Work order
How many lines in this data contain the string "computer"? Reply with the number only.

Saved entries
****************************************

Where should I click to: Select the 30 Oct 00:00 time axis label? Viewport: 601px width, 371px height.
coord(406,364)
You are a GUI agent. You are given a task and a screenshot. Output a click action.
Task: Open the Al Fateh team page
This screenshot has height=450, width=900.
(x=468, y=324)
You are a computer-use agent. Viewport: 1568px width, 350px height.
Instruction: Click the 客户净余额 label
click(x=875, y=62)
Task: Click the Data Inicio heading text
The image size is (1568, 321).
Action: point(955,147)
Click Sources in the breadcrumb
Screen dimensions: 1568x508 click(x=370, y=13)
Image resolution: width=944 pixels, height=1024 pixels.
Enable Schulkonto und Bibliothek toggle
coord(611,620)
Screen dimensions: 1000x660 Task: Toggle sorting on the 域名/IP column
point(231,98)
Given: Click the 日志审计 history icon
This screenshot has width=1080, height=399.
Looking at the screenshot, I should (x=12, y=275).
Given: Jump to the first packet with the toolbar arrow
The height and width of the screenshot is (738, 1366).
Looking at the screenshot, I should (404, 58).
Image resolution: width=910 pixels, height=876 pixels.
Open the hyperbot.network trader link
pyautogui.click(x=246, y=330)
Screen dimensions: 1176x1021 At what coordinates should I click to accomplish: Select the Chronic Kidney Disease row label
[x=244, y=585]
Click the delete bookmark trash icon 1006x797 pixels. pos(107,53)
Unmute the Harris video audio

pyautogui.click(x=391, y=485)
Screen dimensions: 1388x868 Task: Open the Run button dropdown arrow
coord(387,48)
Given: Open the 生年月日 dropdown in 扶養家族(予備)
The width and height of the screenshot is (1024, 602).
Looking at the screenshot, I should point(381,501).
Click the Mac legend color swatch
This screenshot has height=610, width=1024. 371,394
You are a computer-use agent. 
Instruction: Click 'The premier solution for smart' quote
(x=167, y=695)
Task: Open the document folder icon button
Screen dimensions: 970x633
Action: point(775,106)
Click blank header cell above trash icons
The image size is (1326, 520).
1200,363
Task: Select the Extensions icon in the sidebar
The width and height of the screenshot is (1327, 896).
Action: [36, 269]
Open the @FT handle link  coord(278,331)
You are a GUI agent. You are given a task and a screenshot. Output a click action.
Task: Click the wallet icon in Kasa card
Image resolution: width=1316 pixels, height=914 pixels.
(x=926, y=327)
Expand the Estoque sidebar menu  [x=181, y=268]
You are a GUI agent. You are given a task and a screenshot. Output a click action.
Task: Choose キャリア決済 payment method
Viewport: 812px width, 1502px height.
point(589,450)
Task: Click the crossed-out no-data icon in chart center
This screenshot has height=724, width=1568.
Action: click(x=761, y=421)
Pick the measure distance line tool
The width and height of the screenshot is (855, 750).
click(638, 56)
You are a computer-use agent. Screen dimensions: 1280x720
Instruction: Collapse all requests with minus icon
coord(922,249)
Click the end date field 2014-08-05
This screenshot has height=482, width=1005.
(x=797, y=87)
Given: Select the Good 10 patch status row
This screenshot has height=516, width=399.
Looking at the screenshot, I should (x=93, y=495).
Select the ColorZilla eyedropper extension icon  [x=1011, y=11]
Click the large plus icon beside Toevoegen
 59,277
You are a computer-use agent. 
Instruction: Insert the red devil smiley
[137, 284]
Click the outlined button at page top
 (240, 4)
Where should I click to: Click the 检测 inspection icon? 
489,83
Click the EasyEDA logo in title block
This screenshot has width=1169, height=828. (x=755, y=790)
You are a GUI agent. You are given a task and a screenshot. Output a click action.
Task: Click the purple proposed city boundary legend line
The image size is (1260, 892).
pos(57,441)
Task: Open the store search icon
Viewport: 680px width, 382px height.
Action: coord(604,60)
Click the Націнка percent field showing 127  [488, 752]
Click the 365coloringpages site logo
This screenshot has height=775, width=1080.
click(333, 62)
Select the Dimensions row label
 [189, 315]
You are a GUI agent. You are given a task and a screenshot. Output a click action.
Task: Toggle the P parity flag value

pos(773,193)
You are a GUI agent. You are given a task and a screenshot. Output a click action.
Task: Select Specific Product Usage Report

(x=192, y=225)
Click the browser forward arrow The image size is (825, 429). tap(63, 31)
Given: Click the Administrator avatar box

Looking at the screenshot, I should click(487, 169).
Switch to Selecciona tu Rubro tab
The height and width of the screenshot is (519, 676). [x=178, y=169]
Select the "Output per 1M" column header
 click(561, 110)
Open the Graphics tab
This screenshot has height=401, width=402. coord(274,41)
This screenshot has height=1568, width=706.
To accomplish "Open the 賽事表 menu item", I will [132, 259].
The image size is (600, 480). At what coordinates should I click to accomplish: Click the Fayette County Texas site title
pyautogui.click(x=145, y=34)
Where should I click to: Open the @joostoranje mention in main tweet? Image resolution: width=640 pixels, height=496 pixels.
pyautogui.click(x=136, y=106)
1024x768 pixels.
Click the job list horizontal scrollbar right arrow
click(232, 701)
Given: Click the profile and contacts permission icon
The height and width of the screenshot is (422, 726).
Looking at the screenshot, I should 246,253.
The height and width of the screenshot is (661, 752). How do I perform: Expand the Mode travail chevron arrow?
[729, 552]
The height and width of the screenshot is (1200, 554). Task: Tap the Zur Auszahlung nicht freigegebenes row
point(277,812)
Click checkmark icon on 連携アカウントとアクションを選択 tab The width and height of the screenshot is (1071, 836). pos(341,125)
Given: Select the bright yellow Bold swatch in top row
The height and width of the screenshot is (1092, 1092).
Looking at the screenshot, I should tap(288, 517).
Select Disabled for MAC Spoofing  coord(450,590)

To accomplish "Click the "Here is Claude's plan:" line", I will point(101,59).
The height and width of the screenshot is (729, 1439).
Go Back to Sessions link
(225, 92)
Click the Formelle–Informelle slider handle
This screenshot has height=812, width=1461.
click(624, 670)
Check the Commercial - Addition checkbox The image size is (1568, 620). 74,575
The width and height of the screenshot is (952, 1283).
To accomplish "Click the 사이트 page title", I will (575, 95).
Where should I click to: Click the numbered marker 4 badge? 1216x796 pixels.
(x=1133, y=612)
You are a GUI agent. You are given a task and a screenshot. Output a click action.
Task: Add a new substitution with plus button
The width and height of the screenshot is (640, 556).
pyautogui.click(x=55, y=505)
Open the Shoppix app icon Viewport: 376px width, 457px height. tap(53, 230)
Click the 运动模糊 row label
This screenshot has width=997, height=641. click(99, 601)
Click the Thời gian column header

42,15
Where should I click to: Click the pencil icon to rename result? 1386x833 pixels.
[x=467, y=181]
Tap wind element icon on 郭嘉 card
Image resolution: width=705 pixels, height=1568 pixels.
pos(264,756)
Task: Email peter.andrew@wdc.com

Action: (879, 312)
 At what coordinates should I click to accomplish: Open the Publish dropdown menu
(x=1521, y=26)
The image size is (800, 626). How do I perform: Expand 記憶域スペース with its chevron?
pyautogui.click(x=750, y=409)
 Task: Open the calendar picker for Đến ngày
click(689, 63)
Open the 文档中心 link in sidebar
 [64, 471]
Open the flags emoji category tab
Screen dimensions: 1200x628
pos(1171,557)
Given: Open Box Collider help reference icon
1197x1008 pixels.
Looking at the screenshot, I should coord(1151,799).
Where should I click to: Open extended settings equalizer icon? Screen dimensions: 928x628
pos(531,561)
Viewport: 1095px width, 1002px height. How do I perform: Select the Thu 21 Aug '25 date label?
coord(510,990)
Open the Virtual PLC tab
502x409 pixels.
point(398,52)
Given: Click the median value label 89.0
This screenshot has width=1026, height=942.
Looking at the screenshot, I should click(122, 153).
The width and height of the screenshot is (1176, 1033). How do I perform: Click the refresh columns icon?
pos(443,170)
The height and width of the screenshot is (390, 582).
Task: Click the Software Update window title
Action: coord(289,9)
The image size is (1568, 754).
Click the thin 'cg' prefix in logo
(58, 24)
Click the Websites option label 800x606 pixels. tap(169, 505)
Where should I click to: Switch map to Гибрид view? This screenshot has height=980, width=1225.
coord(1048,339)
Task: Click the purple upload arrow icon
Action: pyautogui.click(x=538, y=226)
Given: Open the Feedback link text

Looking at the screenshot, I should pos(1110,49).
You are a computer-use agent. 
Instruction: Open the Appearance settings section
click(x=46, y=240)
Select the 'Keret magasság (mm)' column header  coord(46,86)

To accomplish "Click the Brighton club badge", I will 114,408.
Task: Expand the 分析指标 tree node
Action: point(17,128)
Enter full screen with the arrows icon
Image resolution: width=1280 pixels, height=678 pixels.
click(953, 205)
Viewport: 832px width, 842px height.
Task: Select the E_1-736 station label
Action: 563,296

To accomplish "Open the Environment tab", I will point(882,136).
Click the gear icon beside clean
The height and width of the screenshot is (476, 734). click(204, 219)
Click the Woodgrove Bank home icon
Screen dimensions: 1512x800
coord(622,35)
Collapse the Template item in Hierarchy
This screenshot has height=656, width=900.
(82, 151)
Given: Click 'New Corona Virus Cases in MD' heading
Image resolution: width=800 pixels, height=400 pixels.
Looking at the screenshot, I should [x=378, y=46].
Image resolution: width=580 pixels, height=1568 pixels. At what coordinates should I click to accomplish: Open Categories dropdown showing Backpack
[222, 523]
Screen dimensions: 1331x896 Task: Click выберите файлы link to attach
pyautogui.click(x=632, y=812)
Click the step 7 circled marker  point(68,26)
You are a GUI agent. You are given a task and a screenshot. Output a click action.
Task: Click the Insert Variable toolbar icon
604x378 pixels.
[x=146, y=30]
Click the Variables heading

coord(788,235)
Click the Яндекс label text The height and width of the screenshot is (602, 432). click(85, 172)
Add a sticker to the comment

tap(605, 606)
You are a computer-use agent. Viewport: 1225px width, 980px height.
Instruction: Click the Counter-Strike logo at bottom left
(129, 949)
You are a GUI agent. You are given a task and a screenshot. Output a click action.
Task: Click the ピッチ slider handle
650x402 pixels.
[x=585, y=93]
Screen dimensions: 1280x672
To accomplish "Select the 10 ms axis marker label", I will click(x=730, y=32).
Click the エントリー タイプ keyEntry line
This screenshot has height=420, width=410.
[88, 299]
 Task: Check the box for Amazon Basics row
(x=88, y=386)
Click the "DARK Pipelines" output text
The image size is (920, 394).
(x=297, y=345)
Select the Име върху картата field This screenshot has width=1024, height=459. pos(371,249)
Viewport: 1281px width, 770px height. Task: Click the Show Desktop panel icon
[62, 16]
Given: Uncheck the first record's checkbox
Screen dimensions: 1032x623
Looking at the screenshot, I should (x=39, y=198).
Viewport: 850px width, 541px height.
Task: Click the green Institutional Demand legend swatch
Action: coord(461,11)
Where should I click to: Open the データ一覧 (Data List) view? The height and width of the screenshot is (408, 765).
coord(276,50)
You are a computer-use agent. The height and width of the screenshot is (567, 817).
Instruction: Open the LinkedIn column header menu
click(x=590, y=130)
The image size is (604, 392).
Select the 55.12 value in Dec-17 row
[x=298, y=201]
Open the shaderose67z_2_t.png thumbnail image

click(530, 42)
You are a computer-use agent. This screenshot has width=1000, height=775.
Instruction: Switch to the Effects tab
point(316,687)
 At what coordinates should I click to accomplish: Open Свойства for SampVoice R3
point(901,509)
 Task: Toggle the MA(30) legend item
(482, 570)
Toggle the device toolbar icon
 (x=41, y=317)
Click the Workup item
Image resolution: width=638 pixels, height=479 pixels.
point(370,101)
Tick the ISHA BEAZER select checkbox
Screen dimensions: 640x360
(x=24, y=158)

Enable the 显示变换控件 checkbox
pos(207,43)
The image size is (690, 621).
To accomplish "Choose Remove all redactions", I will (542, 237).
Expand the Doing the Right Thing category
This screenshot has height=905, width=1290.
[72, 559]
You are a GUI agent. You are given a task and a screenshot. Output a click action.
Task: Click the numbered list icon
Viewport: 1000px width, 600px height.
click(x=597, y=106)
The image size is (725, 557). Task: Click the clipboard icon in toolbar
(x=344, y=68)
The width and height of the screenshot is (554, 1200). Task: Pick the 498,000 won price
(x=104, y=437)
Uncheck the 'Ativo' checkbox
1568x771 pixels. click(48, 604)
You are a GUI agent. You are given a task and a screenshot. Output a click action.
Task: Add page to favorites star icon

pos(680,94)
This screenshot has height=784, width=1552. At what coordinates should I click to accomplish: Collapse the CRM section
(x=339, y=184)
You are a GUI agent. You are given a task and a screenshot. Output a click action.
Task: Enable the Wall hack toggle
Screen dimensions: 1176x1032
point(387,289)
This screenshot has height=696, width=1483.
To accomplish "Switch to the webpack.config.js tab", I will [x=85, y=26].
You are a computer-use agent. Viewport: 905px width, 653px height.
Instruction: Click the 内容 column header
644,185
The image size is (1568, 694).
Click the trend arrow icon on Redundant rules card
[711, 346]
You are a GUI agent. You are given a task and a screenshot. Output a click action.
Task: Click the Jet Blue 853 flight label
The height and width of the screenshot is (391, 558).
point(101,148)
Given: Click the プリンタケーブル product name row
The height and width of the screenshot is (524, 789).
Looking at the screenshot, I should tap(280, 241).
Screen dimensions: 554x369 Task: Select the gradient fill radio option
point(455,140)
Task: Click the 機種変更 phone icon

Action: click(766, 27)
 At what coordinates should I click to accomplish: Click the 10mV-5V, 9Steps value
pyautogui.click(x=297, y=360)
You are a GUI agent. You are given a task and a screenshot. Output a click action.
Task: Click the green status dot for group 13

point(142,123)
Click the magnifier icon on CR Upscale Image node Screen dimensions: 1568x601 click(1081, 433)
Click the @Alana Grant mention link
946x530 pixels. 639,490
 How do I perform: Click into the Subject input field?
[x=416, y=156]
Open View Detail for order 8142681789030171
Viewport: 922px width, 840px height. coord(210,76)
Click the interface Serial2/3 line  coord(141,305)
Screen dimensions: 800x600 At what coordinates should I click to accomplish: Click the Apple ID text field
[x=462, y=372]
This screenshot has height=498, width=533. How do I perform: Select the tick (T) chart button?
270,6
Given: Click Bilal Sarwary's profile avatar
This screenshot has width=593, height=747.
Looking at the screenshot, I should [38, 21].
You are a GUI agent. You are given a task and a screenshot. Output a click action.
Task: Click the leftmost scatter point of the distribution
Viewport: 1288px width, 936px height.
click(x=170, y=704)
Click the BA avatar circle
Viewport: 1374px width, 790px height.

****************************************

Written reply
9